A.C.O.D., which means Adult Children of Divorce, is a comedy about a young restaurant owner who has to deal once again with the fallout from his parents’ divorce when his brother suddenly decides to get married. A.C.O.D. is very funny, with some touching moments and a morally uplifting message about marriage and family, but it has lots of strong foul language and other brief lewd content. So, extreme caution is advised.
A.C.O.D. (which stands for Adult Children of Divorce) is a very funny, sometimes perceptive comedy. It’s about the damage of divorce on a man who has his life turned upside down again when his brother asks him to create peace between their parents in time for the brother’s wedding. A.C.O.D. has a strong Romantic worldview with a moral undertone that grows stronger as the movie goes along, but there are some strong objectionable elements despite the positive ending.

# REQUIRED TASK A
Update the records from the line containing "This screenshot has width=1280, height=658." down to the line containing "pyautogui.click(x=77, y=104)", replacing "Buffer" with "StringBuilder" and leaving everything else unchanged. Give back only those lines.

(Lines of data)
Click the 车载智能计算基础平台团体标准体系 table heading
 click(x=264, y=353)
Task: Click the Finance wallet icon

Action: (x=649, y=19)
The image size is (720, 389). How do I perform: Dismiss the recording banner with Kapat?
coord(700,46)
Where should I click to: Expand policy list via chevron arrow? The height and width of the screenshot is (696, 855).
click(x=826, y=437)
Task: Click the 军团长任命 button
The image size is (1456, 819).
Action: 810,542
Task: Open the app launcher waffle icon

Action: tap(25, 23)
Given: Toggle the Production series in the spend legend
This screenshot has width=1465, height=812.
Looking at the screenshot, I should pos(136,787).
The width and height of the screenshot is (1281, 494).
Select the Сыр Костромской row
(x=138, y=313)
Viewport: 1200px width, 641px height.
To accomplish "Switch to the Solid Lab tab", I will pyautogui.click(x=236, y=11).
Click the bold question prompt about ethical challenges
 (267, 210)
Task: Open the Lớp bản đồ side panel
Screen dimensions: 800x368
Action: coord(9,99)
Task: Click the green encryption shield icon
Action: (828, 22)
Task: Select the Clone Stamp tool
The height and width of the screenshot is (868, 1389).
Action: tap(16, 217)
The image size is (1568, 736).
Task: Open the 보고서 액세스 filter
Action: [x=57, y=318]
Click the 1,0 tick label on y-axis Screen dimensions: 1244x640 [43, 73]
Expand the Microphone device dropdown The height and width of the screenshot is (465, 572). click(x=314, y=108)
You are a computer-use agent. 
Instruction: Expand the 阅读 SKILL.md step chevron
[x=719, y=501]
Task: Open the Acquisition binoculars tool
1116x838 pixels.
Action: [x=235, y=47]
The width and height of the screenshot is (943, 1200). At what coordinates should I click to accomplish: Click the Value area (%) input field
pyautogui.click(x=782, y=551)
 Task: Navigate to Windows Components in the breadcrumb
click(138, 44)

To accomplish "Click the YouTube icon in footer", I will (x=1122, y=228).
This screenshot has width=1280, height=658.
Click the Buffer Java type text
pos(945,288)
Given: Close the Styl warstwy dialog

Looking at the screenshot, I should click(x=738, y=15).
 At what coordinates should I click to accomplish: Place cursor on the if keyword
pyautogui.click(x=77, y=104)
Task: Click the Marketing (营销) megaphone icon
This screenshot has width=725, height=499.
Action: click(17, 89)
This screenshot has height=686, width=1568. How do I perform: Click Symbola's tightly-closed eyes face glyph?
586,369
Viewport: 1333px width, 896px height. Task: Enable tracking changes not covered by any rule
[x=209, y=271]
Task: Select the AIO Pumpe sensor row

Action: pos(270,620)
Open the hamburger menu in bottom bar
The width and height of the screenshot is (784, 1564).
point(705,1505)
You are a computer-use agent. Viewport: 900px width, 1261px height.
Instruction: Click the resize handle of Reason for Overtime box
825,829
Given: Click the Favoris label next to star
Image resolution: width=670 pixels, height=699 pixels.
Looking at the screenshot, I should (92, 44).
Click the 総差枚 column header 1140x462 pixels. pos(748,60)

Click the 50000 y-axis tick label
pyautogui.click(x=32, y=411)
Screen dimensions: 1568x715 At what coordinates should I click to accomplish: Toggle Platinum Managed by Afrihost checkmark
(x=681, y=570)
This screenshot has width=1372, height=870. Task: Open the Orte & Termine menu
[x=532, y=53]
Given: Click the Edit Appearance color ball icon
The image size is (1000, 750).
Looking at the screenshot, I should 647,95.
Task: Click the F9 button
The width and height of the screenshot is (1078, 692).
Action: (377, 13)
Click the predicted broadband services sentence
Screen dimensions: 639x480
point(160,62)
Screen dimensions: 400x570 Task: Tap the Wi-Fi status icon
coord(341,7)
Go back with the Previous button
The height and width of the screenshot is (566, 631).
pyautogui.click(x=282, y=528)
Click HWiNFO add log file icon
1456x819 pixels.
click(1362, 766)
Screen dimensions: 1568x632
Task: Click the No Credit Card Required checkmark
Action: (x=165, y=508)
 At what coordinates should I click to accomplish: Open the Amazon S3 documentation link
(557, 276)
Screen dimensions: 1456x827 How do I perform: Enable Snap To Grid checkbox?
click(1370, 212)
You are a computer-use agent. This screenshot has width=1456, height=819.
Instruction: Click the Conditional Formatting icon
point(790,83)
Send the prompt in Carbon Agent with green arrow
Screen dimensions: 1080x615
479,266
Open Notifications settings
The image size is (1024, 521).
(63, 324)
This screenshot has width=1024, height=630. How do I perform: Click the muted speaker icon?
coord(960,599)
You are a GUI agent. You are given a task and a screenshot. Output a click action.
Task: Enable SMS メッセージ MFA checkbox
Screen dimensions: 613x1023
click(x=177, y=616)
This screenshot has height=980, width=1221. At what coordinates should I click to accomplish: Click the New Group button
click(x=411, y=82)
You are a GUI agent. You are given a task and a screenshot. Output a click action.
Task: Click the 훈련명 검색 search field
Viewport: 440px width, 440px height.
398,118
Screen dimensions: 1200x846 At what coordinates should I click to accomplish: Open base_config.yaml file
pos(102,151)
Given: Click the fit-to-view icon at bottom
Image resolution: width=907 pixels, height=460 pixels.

# REQUIRED TASK B
Return the passage of the A.C.O.D. review that runs from "A.C.O.D. (which stands" down to "the positive ending.", copied word for word.

# WRITTEN REPLY A
This screenshot has width=1280, height=658.
Click the StringBuilder Java type text
pos(945,288)
Given: Close the Styl warstwy dialog

Looking at the screenshot, I should click(x=738, y=15).
 At what coordinates should I click to accomplish: Place cursor on the if keyword
pyautogui.click(x=77, y=104)

# WRITTEN REPLY B
A.C.O.D. (which stands for Adult Children of Divorce) is a very funny, sometimes perceptive comedy. It’s about the damage of divorce on a man who has his life turned upside down again when his brother asks him to create peace between their parents in time for the brother’s wedding. A.C.O.D. has a strong Romantic worldview with a moral undertone that grows stronger as the movie goes along, but there are some strong objectionable elements despite the positive ending.